Challenge 1
In the mailing list message about book bundles and Read, how many books does the Rural Design Collective project want to send to Sugar users?
Challenge 2
Carry on the mailing list message about book bundles and Read from the point where it stops.

Document excerpt
## Begin

[Sugar-devel] Book bundles and Read

Sayamindu Dasgupta sayamindu at gmail.com
Thu Jul 23 14:15:53 EDT 2009


On Thu, Jul 23, 2009 at 10:58 PM, Gary C Martin<gary at garycmartin.com> wrote:
> Hi James,
>
> On 23 Jul 2009, at 16:52, Jim Simmons wrote:
>
>> Yesterday I had an email exchange with Scotty Auble of the Rural
>> Design Collective project who have a list of 2,000 some odd books they
>> want to distribute to Sugar users without requiring them to have
>> Internet access.  The thought I had was Zip archives with a catalog
>> file, perhaps in Dublin Core format, and a new Activity that would
>> look inside these archives, generate a browsable catalog from the
>> catalog file, and allow the child to select the books he likes and
>> create Journal entries for them.  I copied this email to the IAEP list
>> but not here.
>>
>> I agree with the points Gary is making below and wonder if we need a
>> different kind of bundle that can be used to distribute collections of
>> books without requiring the child to install the whole collection.

## End

Listing

## Begin

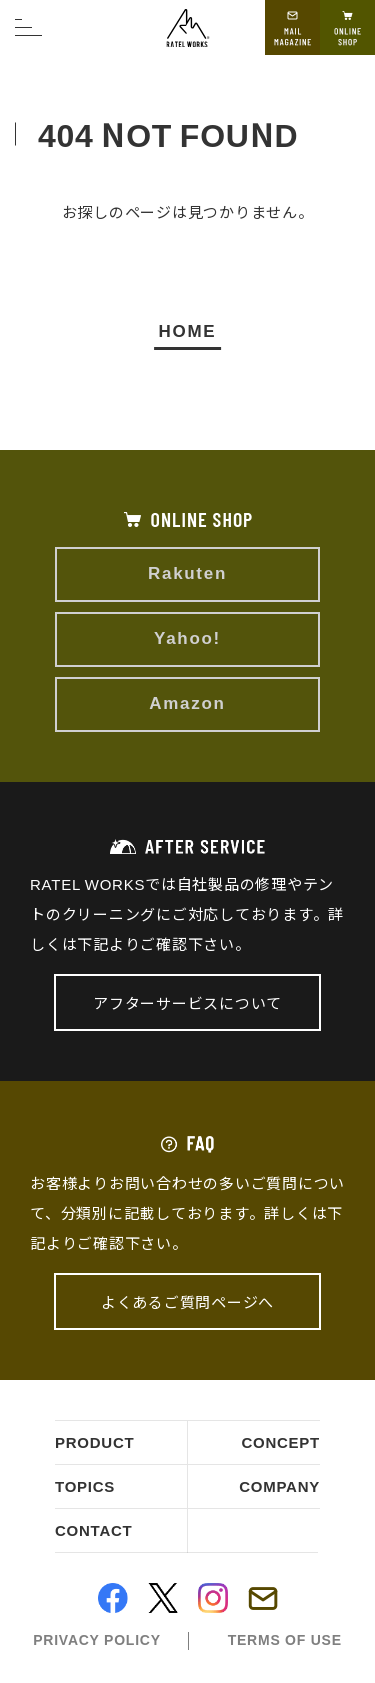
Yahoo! (187, 638)
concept (280, 1442)
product (94, 1442)
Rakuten (187, 573)
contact (93, 1530)
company (279, 1486)
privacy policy (96, 1640)
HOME (188, 329)
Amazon (187, 703)
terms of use (285, 1640)
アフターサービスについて (187, 1002)
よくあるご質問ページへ (187, 1301)
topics (85, 1486)
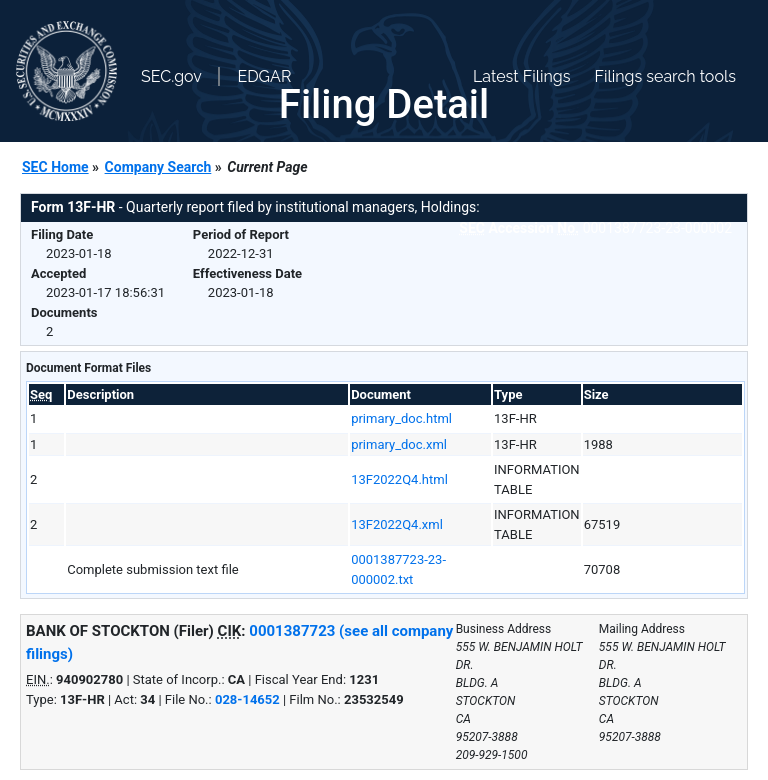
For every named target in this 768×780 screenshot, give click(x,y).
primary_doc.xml (399, 444)
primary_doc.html (401, 418)
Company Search (158, 167)
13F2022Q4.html (399, 479)
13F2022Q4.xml (397, 524)
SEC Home (55, 167)
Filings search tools (665, 76)
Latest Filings (521, 76)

## End

Task result 1
A list of 2,000-some books.

Task result 2
>
> Just wondering. If I had a USB stick with 2,000 pdf, plain text, etext,
> djvu, epub etc files on it... if they are at least reasonably well titled
> file names (lets say at least title, author), then a child can:
>
> 1). pop in the USB stick
> 2). goto the Journal and select the external USB stick icon
> 3). search and/or browse the books by author / title
> 4). any entry they want can be dragged to their Journal icon
> 5). ...or clicking any object entry will both start it for reading and copy
> it into the childs Journal
>
> FWIW some find step 5 a limitation or design bug for Sugar, in that you
> can't work with files on external media that are larger than the free space
> you have left in your Journal. Step 4 could be better, as the icon for your
> Journal (appears in a bottom tray when additional media devices are
> present), is actually an XO kid icon, would be more logical to show the
> Journal icon I think. Step 3 clearly could be prettier but would require
> some way of generating live previews for the entries currently in view (and
> then you could use the proposed Journal grid view to view book covers).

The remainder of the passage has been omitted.